• Exercise brief:
For the string "computer", report how many lines in the records below contain it, and nothing more.
╭─ The data
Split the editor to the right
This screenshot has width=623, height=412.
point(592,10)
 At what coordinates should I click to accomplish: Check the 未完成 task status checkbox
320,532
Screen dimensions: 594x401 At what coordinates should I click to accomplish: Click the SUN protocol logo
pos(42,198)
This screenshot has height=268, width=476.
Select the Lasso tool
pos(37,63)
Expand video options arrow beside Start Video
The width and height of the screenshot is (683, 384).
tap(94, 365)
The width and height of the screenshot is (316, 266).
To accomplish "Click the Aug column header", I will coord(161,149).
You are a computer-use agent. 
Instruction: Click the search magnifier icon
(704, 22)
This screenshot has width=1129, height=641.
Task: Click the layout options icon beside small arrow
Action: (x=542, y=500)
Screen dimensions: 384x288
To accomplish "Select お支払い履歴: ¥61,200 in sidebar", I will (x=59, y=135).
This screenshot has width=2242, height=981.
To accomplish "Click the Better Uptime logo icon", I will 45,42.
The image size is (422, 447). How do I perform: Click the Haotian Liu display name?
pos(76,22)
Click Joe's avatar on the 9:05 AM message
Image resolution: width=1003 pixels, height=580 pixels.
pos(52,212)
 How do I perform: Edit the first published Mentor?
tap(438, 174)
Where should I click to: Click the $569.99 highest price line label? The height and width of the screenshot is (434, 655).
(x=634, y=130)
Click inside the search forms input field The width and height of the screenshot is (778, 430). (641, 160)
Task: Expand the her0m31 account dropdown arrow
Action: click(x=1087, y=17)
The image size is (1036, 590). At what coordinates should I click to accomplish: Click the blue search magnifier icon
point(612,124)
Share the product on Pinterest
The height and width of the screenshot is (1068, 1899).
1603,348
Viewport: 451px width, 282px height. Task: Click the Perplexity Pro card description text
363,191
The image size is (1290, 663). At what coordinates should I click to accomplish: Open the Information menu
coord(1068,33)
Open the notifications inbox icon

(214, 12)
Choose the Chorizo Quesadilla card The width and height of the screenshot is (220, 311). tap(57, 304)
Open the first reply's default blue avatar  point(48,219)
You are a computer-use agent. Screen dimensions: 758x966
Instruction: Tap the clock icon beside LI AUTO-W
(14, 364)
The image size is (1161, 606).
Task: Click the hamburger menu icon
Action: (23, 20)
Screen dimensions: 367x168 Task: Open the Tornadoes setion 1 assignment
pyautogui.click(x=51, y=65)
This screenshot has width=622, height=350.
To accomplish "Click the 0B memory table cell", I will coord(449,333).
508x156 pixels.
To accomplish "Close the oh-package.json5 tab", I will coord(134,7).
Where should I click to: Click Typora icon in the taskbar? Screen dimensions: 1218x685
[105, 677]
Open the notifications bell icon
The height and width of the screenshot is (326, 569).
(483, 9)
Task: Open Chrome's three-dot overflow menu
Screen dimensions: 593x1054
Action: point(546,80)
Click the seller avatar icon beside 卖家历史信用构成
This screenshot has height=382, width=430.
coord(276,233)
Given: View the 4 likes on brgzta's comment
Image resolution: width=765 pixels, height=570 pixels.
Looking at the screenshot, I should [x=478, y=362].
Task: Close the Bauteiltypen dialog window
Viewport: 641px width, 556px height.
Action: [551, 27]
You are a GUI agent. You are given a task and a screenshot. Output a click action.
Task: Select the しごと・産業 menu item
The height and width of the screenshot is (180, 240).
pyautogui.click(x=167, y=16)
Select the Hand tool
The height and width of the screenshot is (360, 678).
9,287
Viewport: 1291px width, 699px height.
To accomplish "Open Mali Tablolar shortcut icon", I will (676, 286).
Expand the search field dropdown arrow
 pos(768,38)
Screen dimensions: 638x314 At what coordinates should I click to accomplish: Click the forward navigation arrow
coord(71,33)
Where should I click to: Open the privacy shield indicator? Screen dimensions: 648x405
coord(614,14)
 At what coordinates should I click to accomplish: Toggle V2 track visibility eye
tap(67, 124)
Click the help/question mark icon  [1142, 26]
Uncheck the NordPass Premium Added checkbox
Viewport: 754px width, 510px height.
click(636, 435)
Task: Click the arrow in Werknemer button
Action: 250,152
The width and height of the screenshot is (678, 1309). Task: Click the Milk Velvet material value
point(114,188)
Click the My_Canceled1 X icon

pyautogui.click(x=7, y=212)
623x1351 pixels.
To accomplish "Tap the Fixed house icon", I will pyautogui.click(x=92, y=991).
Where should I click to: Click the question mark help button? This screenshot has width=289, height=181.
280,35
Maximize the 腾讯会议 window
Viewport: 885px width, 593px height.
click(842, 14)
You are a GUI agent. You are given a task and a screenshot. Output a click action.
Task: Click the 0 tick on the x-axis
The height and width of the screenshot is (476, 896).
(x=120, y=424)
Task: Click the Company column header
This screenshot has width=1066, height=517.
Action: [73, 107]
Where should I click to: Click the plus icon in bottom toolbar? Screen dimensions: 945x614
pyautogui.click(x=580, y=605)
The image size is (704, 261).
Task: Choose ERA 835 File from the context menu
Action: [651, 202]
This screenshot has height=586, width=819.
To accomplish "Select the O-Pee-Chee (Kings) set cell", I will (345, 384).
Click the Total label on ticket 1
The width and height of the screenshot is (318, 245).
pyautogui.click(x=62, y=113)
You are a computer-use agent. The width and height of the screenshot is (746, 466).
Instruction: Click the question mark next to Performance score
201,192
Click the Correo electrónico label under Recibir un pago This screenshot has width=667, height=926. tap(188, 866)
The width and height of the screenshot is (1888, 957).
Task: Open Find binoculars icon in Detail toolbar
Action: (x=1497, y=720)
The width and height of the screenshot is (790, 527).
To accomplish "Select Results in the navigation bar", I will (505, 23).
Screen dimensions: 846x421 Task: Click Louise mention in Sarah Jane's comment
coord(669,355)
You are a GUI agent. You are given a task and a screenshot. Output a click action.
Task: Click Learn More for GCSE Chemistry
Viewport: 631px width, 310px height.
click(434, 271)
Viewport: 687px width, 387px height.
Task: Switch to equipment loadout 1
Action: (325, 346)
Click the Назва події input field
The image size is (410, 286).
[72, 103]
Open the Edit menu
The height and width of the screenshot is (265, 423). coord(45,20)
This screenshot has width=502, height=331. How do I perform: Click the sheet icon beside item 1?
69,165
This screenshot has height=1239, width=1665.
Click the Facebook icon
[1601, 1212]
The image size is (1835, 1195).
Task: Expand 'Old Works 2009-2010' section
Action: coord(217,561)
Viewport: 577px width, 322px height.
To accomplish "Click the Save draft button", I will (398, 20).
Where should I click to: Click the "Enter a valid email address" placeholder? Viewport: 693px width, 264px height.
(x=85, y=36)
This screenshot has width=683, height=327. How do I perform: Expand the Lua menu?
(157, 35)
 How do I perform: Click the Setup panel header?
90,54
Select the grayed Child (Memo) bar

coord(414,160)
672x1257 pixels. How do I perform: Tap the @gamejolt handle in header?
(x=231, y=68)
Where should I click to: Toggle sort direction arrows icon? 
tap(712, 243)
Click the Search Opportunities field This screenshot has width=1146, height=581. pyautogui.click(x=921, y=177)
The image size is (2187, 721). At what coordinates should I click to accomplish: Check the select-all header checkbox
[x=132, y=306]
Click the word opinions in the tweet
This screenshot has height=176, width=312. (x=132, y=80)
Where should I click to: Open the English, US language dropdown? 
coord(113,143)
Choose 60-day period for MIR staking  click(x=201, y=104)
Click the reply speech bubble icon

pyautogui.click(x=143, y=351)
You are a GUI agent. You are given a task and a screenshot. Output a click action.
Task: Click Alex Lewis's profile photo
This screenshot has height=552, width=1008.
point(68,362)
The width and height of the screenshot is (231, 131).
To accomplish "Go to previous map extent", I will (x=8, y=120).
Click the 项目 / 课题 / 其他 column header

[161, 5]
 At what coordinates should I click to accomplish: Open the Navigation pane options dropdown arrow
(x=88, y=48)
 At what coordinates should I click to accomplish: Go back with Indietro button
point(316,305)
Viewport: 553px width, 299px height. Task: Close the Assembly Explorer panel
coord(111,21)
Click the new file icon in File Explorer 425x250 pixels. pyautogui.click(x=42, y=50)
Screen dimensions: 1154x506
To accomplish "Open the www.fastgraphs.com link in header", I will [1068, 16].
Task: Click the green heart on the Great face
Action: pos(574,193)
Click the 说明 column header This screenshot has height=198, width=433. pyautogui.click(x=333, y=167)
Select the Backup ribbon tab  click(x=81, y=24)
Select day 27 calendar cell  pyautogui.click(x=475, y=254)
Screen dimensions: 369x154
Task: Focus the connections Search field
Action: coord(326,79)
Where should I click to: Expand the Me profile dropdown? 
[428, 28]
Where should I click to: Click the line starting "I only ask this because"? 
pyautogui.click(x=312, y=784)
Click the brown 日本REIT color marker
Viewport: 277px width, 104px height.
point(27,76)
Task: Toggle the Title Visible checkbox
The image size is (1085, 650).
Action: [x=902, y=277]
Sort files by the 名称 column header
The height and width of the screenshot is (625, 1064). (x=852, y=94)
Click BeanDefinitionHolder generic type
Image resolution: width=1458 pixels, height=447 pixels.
╰─
• Finished task:
3